AIM OF THE EXERCISE:
When the line containing "Image resolution: width=1920 pixels, height=993" appears in the entries below, begin printing there and stop after the line containing "Given: Click the locked"; print each of those lines exactly and no other line.

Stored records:
----

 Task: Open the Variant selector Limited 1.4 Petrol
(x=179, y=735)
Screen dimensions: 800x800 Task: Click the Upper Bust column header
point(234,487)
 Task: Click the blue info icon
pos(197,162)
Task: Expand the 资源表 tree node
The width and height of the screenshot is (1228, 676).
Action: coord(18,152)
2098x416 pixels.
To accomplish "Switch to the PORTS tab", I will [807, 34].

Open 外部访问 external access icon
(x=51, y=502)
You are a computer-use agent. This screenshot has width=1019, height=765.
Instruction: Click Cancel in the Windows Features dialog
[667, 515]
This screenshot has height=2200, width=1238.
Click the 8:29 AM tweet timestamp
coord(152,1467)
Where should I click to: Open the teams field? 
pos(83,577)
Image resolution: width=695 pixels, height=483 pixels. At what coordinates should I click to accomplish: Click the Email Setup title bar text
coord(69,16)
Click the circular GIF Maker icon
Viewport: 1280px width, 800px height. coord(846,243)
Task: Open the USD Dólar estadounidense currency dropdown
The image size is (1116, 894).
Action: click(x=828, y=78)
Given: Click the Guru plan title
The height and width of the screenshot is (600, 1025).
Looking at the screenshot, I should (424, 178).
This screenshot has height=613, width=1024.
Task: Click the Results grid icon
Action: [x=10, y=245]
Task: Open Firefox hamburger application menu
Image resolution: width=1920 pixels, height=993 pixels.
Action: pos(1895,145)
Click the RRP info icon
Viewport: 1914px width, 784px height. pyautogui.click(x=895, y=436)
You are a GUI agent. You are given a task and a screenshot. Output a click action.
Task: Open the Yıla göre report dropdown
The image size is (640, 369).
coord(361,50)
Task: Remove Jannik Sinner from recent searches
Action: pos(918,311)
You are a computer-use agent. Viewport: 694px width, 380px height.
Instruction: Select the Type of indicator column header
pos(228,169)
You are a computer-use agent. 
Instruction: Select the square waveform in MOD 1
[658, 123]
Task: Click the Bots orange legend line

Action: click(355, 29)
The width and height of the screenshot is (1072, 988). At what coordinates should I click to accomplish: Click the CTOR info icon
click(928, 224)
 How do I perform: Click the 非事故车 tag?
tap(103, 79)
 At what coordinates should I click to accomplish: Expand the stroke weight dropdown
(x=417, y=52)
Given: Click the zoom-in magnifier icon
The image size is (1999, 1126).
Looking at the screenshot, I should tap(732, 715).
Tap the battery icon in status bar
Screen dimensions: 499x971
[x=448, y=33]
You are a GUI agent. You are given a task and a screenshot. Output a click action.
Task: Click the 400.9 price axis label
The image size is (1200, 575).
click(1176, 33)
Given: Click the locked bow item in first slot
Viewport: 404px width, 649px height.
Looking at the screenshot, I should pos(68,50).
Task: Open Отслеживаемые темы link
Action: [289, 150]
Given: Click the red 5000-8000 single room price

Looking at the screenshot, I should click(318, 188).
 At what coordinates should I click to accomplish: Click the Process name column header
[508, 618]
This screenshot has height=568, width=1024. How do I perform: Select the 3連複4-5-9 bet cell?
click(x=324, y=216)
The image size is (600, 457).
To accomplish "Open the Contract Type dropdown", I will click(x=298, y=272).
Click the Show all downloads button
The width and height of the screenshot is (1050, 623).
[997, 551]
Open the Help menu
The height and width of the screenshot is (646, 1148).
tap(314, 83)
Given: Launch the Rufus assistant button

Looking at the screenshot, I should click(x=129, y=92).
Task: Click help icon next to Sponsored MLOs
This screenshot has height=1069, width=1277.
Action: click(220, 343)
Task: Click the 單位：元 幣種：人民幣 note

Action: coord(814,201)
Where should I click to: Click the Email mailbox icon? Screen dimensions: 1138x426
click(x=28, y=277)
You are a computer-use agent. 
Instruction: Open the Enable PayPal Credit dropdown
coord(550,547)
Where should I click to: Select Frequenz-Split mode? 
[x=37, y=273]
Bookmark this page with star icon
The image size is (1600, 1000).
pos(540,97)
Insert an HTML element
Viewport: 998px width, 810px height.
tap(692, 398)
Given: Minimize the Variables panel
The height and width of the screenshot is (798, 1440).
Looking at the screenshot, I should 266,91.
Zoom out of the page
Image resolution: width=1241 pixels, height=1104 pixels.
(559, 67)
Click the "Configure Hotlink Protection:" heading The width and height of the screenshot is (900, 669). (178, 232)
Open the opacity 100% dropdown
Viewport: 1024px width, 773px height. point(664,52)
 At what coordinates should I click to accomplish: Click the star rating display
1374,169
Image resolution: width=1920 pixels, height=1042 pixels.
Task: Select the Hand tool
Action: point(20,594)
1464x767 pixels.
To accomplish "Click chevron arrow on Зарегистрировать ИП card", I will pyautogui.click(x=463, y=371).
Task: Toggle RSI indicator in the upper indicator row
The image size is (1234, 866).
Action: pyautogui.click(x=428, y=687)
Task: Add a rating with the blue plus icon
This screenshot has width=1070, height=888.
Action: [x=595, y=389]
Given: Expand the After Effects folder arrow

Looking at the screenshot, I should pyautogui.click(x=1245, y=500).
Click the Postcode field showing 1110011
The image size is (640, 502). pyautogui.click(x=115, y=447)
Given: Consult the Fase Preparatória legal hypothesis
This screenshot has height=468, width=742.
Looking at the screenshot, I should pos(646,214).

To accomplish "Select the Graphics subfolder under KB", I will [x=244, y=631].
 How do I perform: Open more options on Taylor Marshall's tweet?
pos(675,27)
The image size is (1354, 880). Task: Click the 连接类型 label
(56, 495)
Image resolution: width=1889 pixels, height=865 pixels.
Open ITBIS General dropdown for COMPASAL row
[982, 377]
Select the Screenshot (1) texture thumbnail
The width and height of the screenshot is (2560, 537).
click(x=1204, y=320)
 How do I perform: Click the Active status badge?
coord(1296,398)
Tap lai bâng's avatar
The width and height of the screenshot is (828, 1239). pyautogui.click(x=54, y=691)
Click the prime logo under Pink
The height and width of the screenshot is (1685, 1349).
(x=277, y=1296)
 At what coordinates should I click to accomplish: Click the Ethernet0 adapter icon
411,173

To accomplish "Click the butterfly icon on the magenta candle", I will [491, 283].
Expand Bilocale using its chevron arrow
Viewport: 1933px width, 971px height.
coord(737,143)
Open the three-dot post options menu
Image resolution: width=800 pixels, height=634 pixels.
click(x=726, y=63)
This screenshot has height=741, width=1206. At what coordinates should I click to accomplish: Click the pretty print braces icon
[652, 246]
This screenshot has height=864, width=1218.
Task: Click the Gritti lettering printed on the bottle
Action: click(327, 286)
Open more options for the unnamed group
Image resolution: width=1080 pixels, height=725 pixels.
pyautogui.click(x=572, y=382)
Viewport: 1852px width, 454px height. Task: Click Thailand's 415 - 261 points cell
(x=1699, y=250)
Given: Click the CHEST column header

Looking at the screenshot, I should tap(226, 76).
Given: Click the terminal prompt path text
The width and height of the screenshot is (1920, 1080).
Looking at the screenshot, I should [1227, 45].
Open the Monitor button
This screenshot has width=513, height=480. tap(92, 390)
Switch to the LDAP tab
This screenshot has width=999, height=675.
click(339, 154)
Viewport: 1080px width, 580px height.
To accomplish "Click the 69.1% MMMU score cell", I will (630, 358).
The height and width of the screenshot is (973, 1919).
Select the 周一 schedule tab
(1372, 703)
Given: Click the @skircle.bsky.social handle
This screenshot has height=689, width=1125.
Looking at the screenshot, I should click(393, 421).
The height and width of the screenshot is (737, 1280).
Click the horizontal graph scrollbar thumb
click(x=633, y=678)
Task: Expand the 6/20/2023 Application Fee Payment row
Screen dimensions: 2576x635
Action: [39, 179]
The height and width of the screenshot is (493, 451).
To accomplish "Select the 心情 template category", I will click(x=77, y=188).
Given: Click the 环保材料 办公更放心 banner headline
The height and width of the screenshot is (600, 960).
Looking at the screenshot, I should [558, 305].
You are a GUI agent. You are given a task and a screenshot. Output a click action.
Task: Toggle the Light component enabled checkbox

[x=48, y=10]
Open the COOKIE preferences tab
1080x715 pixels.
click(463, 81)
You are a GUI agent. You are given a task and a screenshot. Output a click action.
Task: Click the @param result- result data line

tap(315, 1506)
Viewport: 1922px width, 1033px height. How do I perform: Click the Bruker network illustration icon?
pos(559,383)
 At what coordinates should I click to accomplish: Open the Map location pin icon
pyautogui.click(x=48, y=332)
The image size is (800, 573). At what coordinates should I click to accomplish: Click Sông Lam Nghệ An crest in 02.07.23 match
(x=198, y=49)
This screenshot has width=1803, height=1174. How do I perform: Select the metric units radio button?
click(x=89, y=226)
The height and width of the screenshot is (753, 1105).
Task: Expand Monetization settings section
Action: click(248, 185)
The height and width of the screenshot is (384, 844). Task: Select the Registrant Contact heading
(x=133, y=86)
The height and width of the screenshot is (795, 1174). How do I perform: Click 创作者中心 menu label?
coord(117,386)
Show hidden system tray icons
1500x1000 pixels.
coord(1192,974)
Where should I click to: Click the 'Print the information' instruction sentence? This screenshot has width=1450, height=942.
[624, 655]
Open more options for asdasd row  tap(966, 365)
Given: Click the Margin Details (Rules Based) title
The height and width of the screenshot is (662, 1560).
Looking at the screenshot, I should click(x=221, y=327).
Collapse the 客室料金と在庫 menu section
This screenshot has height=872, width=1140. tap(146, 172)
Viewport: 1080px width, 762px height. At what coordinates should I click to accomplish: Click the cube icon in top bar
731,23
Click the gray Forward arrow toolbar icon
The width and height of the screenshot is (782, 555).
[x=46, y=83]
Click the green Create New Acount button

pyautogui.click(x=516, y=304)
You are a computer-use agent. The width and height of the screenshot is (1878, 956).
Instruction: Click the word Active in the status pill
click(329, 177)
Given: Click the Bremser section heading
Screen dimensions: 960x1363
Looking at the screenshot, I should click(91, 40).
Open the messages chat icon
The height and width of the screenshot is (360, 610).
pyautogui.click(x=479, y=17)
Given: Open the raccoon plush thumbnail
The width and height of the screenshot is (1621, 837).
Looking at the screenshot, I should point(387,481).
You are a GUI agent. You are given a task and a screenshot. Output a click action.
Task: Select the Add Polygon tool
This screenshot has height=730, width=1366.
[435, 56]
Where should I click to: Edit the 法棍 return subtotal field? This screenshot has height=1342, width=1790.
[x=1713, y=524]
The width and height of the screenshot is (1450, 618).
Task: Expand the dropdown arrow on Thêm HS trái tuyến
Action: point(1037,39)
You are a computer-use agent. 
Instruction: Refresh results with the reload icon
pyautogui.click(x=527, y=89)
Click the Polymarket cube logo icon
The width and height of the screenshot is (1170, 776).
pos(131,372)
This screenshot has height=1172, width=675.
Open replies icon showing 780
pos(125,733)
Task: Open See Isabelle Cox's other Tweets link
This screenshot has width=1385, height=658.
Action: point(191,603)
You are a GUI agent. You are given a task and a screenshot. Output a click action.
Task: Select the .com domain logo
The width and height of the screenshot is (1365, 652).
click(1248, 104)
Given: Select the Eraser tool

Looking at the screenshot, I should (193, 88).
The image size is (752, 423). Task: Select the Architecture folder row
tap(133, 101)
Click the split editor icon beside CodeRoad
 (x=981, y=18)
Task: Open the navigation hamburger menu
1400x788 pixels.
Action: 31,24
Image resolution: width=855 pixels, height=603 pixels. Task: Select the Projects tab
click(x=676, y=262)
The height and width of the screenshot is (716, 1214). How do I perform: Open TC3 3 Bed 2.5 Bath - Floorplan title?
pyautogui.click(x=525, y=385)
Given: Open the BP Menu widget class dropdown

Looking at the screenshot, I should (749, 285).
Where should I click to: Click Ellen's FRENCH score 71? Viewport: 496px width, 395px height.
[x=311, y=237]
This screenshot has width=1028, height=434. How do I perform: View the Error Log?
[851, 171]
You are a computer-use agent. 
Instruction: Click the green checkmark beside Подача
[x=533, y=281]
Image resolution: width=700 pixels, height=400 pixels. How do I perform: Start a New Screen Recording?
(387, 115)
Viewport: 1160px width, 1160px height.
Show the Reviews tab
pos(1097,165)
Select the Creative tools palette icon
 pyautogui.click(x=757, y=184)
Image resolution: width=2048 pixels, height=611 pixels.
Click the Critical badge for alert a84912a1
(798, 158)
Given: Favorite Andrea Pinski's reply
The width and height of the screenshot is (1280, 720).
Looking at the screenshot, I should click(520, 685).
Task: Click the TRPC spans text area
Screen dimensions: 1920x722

----

SOLVED PROBLEM:
Image resolution: width=1920 pixels, height=993 pixels.
Action: pos(1895,145)
Click the RRP info icon
Viewport: 1914px width, 784px height. pyautogui.click(x=895, y=436)
You are a GUI agent. You are given a task and a screenshot. Output a click action.
Task: Open the Yıla göre report dropdown
The image size is (640, 369).
coord(361,50)
Task: Remove Jannik Sinner from recent searches
Action: pos(918,311)
You are a computer-use agent. Viewport: 694px width, 380px height.
Instruction: Select the Type of indicator column header
pos(228,169)
You are a computer-use agent. 
Instruction: Select the square waveform in MOD 1
[658, 123]
Task: Click the Bots orange legend line

Action: click(355, 29)
The width and height of the screenshot is (1072, 988). At what coordinates should I click to accomplish: Click the CTOR info icon
click(928, 224)
 How do I perform: Click the 非事故车 tag?
tap(103, 79)
 At what coordinates should I click to accomplish: Expand the stroke weight dropdown
(x=417, y=52)
Given: Click the zoom-in magnifier icon
The image size is (1999, 1126).
Looking at the screenshot, I should tap(732, 715).
Tap the battery icon in status bar
Screen dimensions: 499x971
[x=448, y=33]
You are a GUI agent. You are given a task and a screenshot. Output a click action.
Task: Click the 400.9 price axis label
The image size is (1200, 575).
click(1176, 33)
Given: Click the locked bow item in first slot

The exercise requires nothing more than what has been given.